6–8-week-old female BALB/c mice were used to check the efficacy of axenically developed early LS vaccine candidate. 200,000 cultured sporozoites were used as a single axenic LS vaccine dose. After 24 hrs of incubation, transformed parasites were harvested, and collected by centrifugation at 7000 rpm for 1 min. The supernatant was removed and remaining 200 µL was resuspended to vaccinate mice. Subcutaneous (SC) (n = 10 mice per group for both PyWT and Pyp230p(−)) route was used to immunize mice.
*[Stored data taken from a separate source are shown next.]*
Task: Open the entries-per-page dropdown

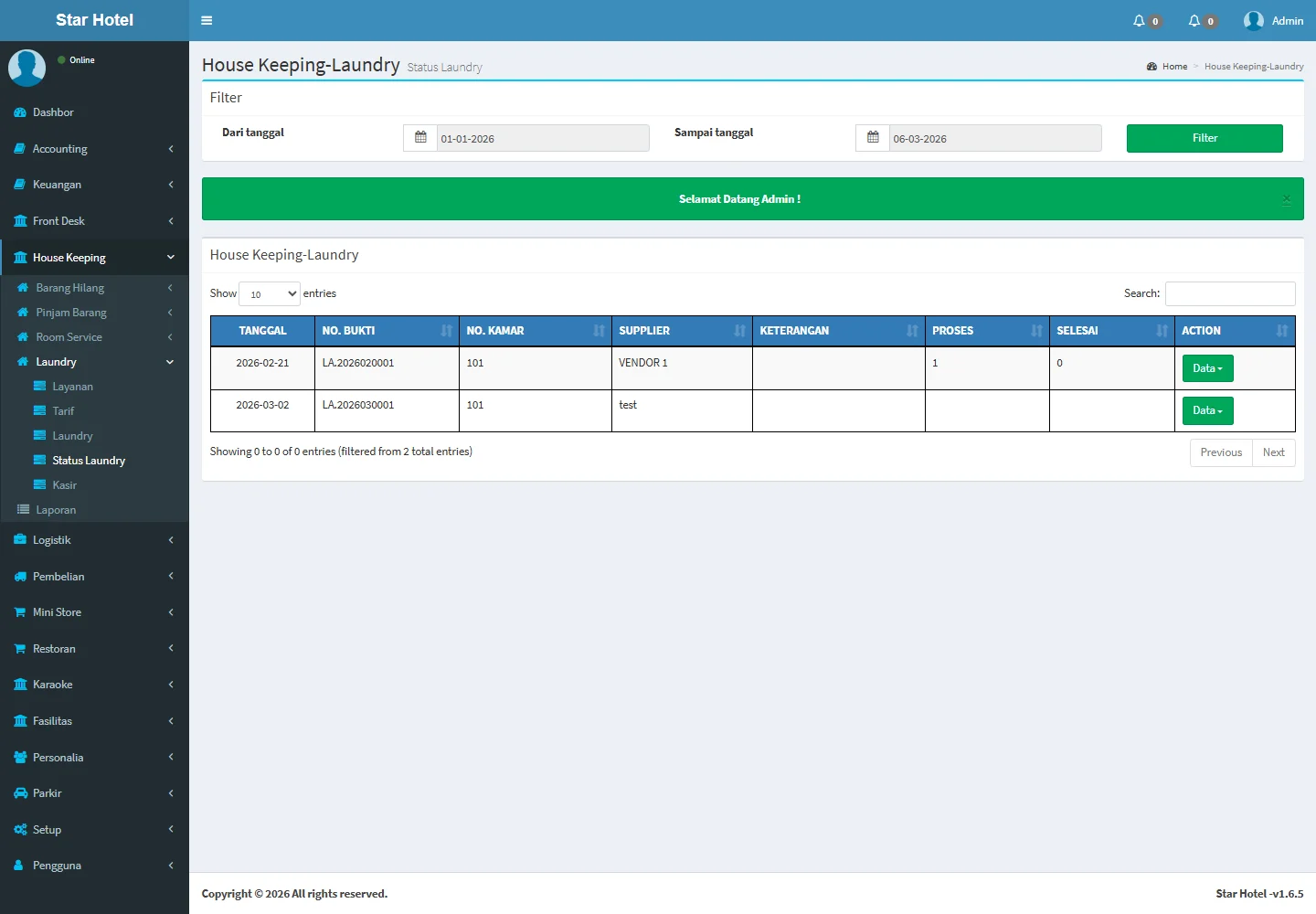Action: (270, 293)
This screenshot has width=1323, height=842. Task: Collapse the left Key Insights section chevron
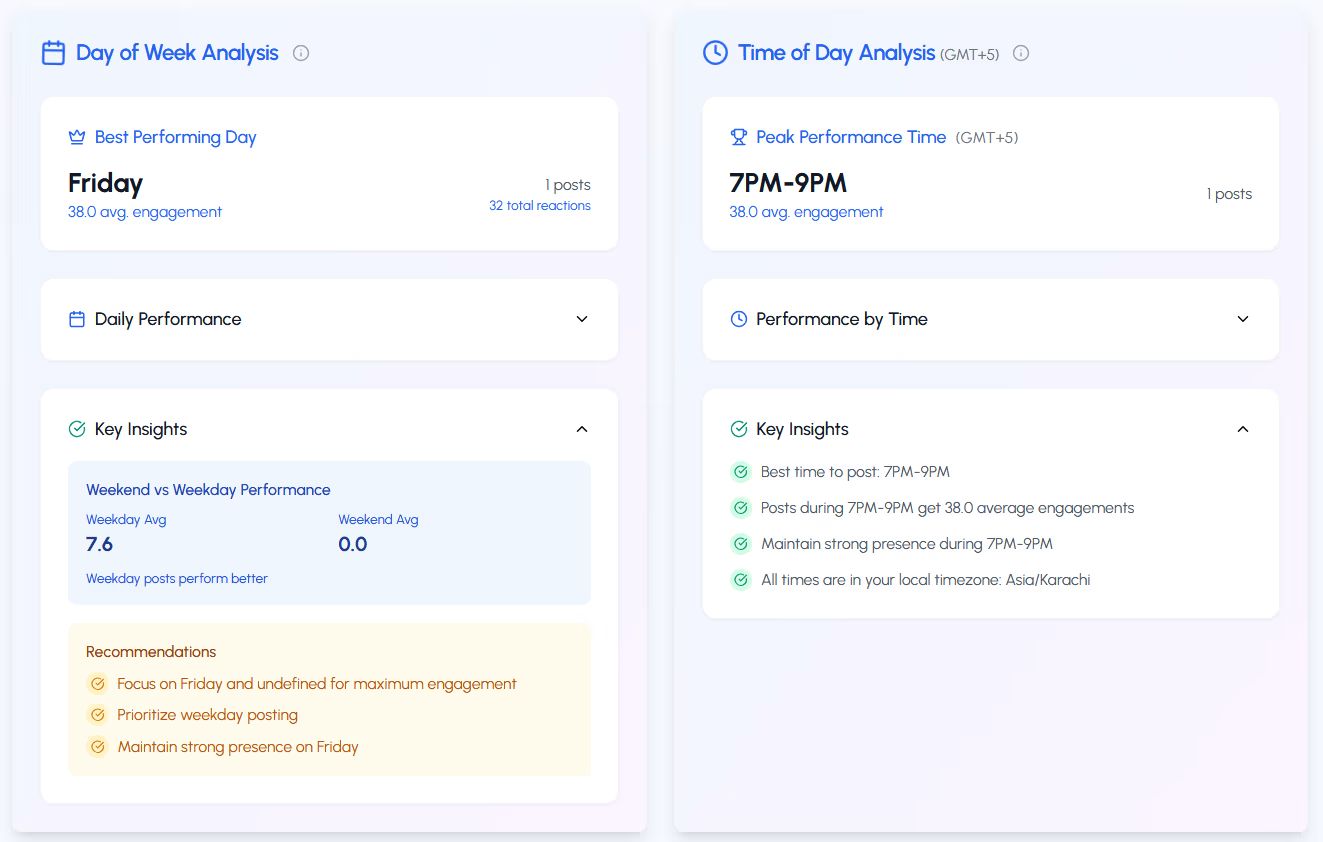(582, 429)
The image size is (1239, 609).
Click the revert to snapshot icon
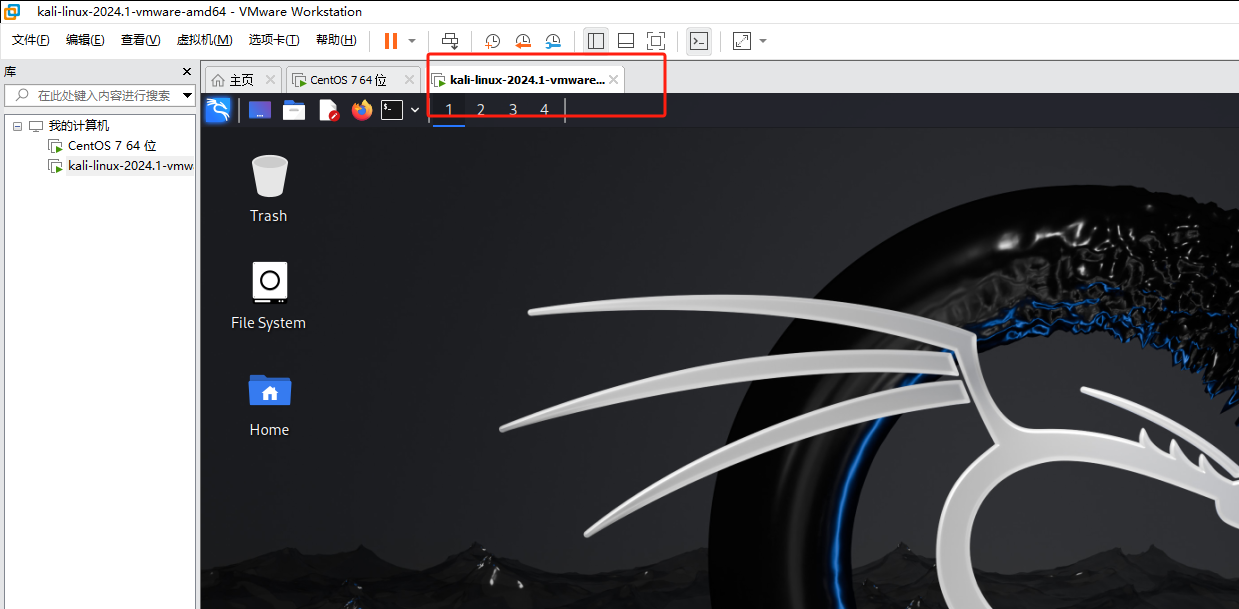click(523, 41)
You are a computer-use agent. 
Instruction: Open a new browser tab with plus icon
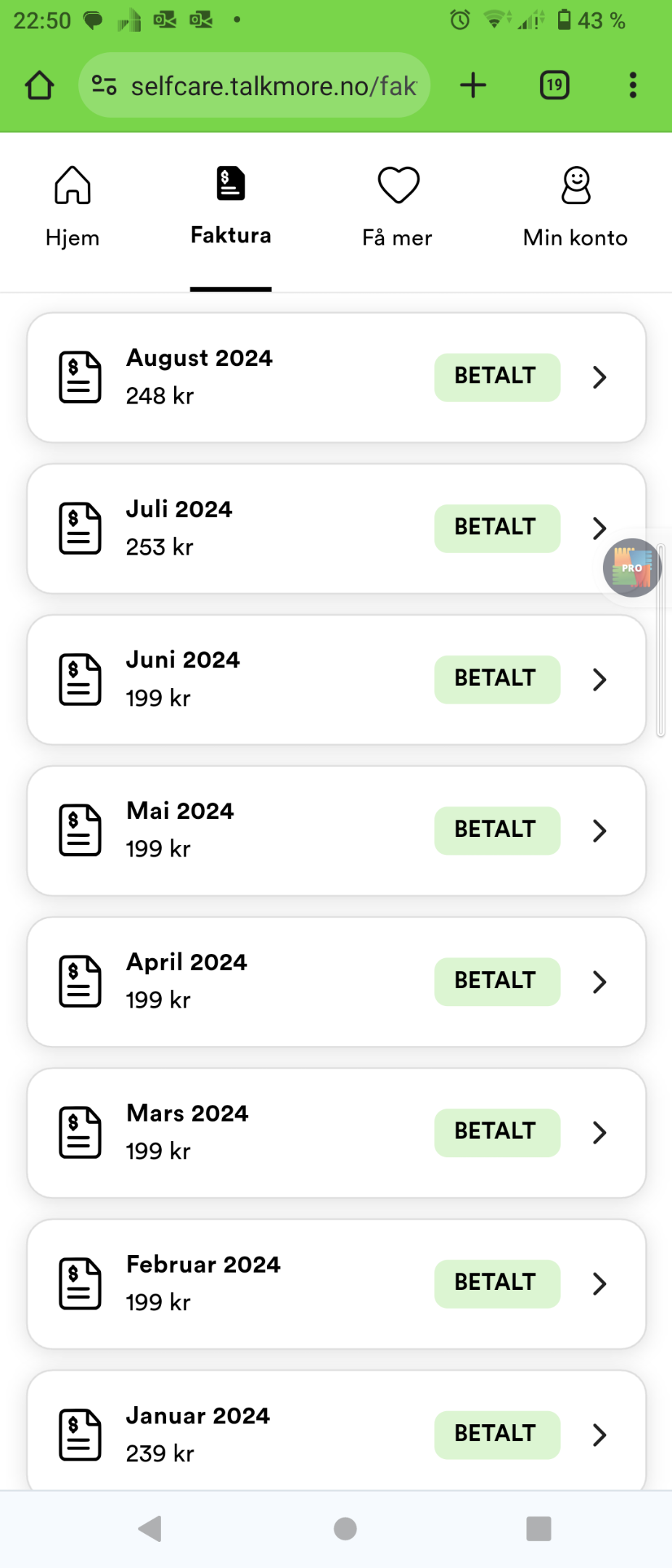pyautogui.click(x=473, y=86)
Four immunizations were performed at a three-week interval between prime (0 day), first boost (21 days), second boost (42 days) and third boost (63 day).

2.6. Parasite Challenge

The efficacy of immunization was checked by challenge with day 14/15 P. yoelii infectious salivary gland sporozoites. Mice were intravenously injected with P. yoelii 17X-NL salivary gland sporozoites resuspended in incomplete RPMI media. Sporozoites were prepared as described earlier [16]. Eight weeks after the final immunization, each mouse was injected via the tail vein with 200 µL of RPMI media containing 500 salivary gland sporozoites. Two groups of five naive mice each were also used as control groups in parasite challenge study. After parasite challenge, blood stage infection was monitored from day 3 to day 15 by Giemsa staining of tail vein thin blood smears. Protection was defined as the complete absence of erythrocytic stage parasitemia on day 15 post challenge

3. Results

3.1. In Vitro Cultured Sporozoites Transform into Early Liver Stages within 24 hrs of Incubation

To check the transformation of salivary gland sporozoites into early exoerythrocytic forms, we used WT-like eGFP expressing P. yoelii strain Pyp230p(−) [15]. The live fluorescence microscopy clearly shows that the transformation started within the 6 hrs of incubation where cultured sporozoites developed into transformation bulbs, and at 24 hrs of incubation the cultured sporozoites completely developed into early LS. (Figure 1).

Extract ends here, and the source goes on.